I love Jin-hyuk’s little satisfied expressions every time he challenges Soo-hyun to take a chance on him and she does, like it’s a tiny victory just to convince her to have tea with him. In a way it is, because she’s so closed off that every invitation he extends is a challenge to her to step outside of her comfort zone. So whenever she softens, relents, agrees to take a risk, Jin-hyuk understands exactly how significant that is for her and doesn’t take those moments lightly. I think that’s a big part of what makes Jin-hyuk so irresistible to Soo-hyun — he instinctively understands her on a level that nobody has ever even attempted. I think that if it seemed like Jin-hyuk had to work to understand her, Soo-hyun would run away, afraid to be a burden after a lifetime of suppressing her own wants to make everyone else happy. But understanding her is so effortless for Jin-hyuk that Soo-hyun feels safe letting him see her weaknesses. He’s not perfect — his giving Soo-hyun advice not to let people at work upset her, then getting upset himself is proof of that — but he seems pretty perfect for Soo-hyun.
I’m tired of Secretary Jang acting like she has any right to tell Soo-hyun what to do, including going behind her back TWICE to tell Jin-hyuk to back off and repeating several times to Soo-hyun’s face that she shouldn’t be seeing Jin-hyuk. I do think she means well, and that she genuinely cares for and worries about Soo-hyun, and I can see how she thinks Soo-hyun needs protection since she’s never even been allowed to date. But Soo-hyun is also a grown woman who has earned the right to choose who to date, and she’s found a pretty great guy who obviously adores her. Secretary Jang may think that she’s only trying to help, but in fact she’s trying to control Soo-hyun’s life exactly the same way she complains that Soo-hyun’s mother does. As a friend she can certainly voice her concerns, but then she needs to back off and let Soo-hyun live her own life.

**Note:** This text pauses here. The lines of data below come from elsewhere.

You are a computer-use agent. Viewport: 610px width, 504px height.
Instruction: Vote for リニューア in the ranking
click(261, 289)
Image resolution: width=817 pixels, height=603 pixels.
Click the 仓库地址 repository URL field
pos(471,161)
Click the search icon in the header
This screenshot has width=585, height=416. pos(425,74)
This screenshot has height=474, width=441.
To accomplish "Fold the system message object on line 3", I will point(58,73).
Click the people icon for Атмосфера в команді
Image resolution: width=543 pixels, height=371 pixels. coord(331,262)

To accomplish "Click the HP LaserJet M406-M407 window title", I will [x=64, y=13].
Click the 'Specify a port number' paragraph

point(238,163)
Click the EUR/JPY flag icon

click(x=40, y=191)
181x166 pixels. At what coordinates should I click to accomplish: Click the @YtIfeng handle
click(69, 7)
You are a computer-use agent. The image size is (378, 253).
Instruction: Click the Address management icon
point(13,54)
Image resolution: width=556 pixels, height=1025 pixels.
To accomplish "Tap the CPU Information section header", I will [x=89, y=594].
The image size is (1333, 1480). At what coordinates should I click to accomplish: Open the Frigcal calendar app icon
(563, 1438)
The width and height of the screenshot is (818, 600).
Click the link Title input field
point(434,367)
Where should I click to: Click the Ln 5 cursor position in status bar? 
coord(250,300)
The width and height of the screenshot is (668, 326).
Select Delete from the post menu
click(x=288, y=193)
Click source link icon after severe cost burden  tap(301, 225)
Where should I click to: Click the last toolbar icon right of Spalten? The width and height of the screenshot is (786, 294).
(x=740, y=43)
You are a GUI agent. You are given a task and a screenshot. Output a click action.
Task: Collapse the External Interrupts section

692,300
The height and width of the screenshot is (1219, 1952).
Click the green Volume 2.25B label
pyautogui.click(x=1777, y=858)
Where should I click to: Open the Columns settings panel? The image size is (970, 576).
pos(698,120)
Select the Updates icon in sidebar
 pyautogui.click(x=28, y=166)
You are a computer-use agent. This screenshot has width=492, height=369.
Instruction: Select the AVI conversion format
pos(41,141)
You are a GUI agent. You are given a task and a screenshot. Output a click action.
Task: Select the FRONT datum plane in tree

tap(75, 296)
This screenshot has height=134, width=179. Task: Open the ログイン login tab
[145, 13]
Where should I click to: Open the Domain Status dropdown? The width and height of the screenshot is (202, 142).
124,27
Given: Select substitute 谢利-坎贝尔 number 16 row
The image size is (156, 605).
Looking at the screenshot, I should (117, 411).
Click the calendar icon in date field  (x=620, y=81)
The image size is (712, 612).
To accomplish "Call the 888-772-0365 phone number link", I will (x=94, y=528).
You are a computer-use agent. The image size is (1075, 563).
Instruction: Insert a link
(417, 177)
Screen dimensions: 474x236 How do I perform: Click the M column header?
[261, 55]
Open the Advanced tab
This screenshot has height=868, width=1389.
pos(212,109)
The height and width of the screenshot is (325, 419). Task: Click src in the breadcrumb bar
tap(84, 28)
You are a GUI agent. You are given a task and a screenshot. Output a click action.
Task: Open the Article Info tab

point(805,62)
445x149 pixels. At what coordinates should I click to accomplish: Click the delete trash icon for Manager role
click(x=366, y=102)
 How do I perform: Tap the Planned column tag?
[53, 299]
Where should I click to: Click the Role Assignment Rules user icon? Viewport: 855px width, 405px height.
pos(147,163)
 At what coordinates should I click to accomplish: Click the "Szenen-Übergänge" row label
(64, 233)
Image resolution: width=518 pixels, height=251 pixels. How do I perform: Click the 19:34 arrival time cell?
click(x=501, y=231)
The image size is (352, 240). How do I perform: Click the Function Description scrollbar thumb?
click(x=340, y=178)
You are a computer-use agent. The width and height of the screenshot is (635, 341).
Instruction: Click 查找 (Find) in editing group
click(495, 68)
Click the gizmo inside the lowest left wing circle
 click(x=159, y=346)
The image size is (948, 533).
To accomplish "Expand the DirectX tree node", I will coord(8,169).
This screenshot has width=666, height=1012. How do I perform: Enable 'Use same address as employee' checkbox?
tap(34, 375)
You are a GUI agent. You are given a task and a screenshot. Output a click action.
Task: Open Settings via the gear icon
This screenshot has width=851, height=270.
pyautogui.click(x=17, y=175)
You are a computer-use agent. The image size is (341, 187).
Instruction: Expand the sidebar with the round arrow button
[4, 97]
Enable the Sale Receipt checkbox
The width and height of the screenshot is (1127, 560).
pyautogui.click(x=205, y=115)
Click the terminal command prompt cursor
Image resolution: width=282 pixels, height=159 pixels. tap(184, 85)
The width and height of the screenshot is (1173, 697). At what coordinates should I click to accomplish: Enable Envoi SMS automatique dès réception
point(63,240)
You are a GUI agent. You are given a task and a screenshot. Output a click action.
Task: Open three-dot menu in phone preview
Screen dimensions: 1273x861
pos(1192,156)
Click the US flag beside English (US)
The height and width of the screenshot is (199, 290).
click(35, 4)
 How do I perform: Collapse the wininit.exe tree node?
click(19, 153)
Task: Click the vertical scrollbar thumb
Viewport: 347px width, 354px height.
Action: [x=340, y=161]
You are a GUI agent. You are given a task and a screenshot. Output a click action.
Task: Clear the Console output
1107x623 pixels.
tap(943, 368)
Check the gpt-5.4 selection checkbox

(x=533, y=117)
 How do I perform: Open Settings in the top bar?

This show seemed so trope-y at first, but the deeper in we go, the more it’s shattering those tropes. It’s getting to the point that I suspect we were purposely set up to take the show lightly, so that the big moments land harder. Jin-hyuk’s public statement of friendship, then his advice to Soo-hyun to openly show their friendship at work, are so unusual in a drama of this type that I’m still reeling at how simple a solution it is, yet most dramas have their characters sneak around and go to ridiculous lengths to hide a relationship, often for much flimsier reasons than Jin-hyuk and Soo-hyun have. But for once that’s not what’s happening — Jin-hyuk is correct that the best way to handle this is to just be open and honest, both to show that they have nothing to hide and aren’t ashamed of their relationship, and to strengthen their bond by standing solidly side-by-side instead of letting others’ opinions create a wall between them. Sometimes Jin-hyuk can seem very young, but when it comes to human nature, his lack of self-consciousness and willingness to be honest about his feelings seem way ahead of his time.